McCarthy äußerte sich bzgl. des Browns-Trades nicht nur zu Kizer sondern auch zum Weggang von Damarious Randall. Randalls Wunsch, positionell wieder zum Free Safety zu wechseln, was er im College spielt und bei uns durch Clinton-Dix belegt ist, sei kein Grund für den Trade gewesen. Nach viel Lob für die Leistungen Randalls wurde schnell klar, dass er aufgrund seiner Persönlichkeit das Team wechseln musste. So reagierte McCarthy vor heute ja schon auf diverse fiese Aussagen von Randall folgendermaßen: „Er muss sich auf sich selbst konzentrieren. Er muss vor seiner eigenen Tür kehren.“ Dabei erwähnte McCarthy auch den Konflikt zwischen Randall und Mitgliedern des Coaching Staff während des Spiels gegen die Bears letzte Saison, woraufhin er damals in die Umkleide geschickt wurde. „Am Ende des Tages trifft man die Entscheidung, die für das Team am besten ist, und Brian (Gutekunst) empfand das als gute Gelegenheit. Offensichtlicherweise stimmt man keinen Trades zu, bei denen man nicht das Beste herausbekommt. Das ist also das Beste für Damarious und das Beste für unser Footballteam.“

Packers-Spieler und deren Aufgaben

Was die zukünftige Planung mit Clay Matthews (Linebacker) betrifft, so wird man ihm keinen festen Platz in der Defense zuweisen wollen. Man wolle ihn vorallem in der neuen (viel variabler geplanten) Defense von Mike Pettine nicht auf ILB oder OLB festlegen, er sei allgemein ein Linebacker. Man habe den Abgang von Julius Peppers nicht richtig verkraften können und diesen wirklich vermisst.

McCarthy sagte, man habe Josh Jones (Strong Safety) letzte Saison etwas zuviel zugemutet. Man wird ihn (vorerst) bei den Safeties einsortieren und dann viele Varianten und Pakete ausprobieren, in die man ihn steckt, um seinen besten Nutzen für das Team herauszufinden.

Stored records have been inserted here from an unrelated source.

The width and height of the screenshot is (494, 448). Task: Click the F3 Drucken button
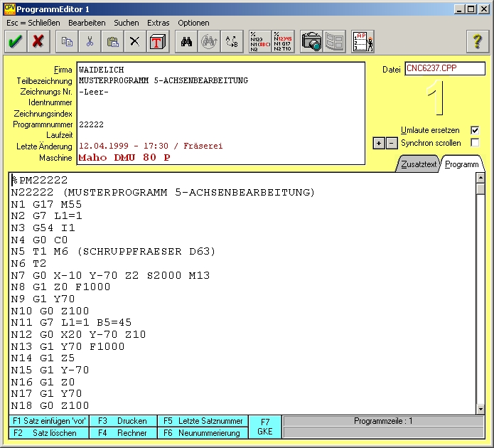point(122,420)
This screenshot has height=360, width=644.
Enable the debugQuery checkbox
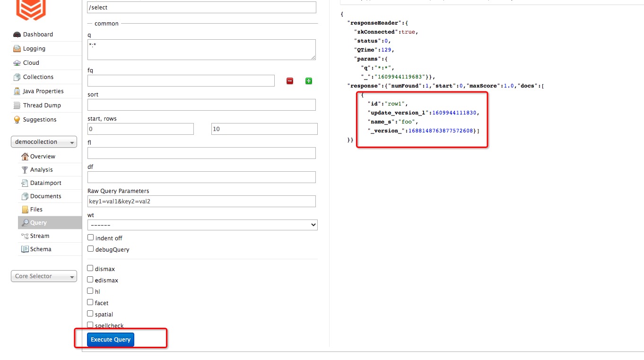[90, 248]
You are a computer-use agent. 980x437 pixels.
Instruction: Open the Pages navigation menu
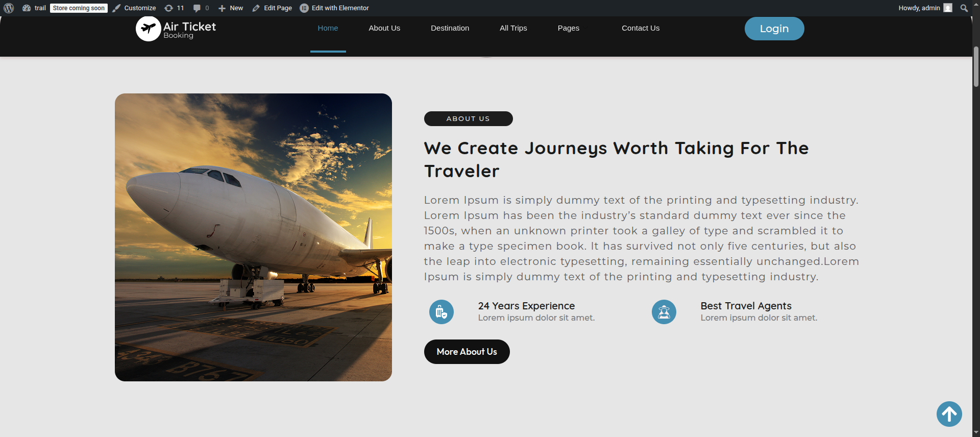[569, 28]
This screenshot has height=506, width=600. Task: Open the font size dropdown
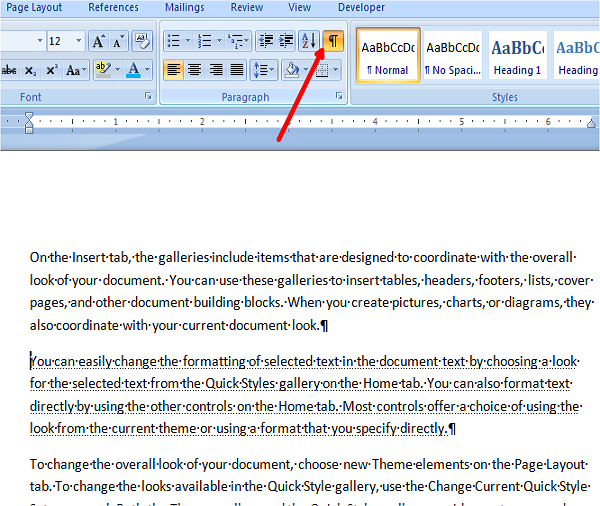coord(78,41)
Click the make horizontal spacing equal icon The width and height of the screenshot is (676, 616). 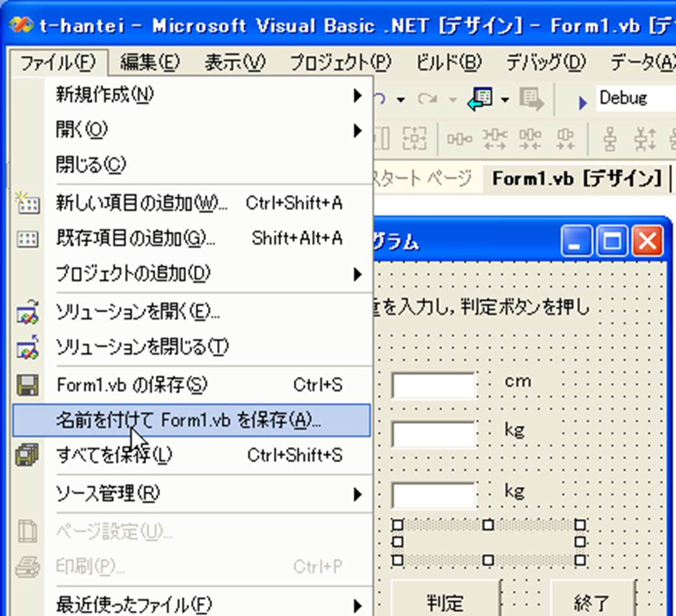459,139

Auf die Frage, wer die Kommunikation und die Calls in der Defense nach Morgan Burnetts Abgang übernehmen wird, antwortete McCarthy, dass man das mit mehr als einem Einzelspieler kompensieren möchte. Als Möglichkeiten nennt er Blake Martinez und Ha Ha Clinton-Dix. Desweiteren sagte er über Clinton-Dix, dieser sei jetzt schon einer der Redensführer im Umkleideraum, müsse aber als Anführer noch weiter wachsen. Die letzte Saison sei auch nicht McCarthys beste gewesen, man könne den Misserfolg nicht auf einzelne Spieler abwälzen. Außerdem betonte McCarthy erneut, dass die Defense nicht minderwertig gegenüber der Offense sei. Wenn man insgesamt das beste Footballteam der Welt sein möchte, dann müssen alle drei Teambereiche (Offense, Defense und Special Teams) ihre Verantwortung verstehen und abliefern.

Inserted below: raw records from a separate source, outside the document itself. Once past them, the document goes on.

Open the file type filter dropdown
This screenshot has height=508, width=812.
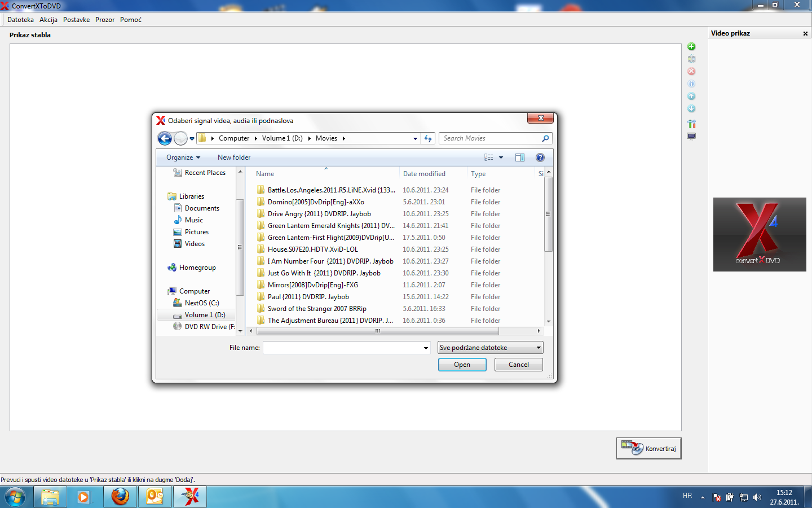tap(490, 348)
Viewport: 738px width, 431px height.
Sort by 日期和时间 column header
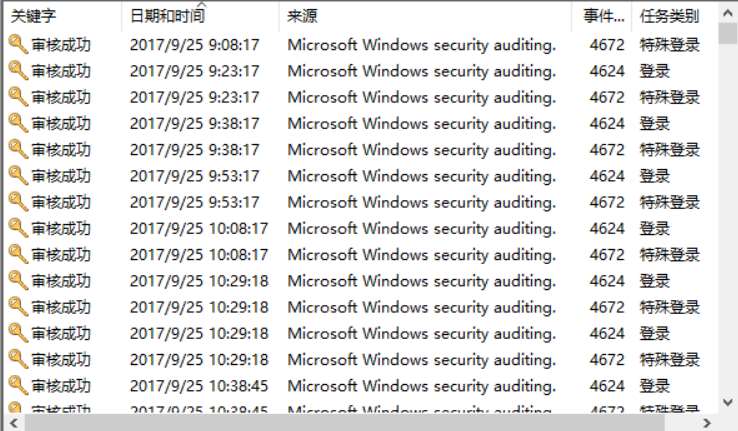[201, 16]
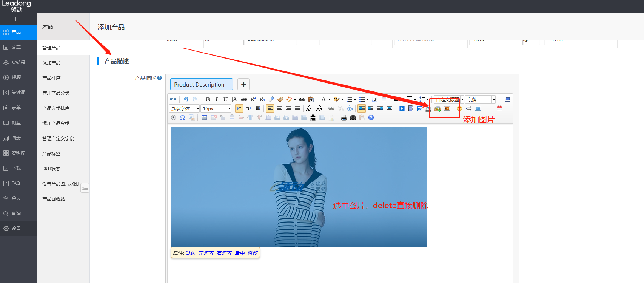The image size is (644, 283).
Task: Click the 居中 image alignment link
Action: click(x=240, y=253)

Bei den Runningbacks sieht McCarthy einen großen Wettkampf um den Starting-Job. Er möchte, dass möglichst alle gesund bleiben und es ein offenes Rennen wird. Außerdem wiederholte er, dass Ty Montgomery als Runningback und nicht als Wide Receiver in die nächste Saison gehen wird: „Ty ist ein Runningback. Er ist ein verdammt guter!“ Laut dem Coach werden wir nächste Saison einen kräftigeren, stärkeren Ty Montgomery sehen als die letzten Jahre.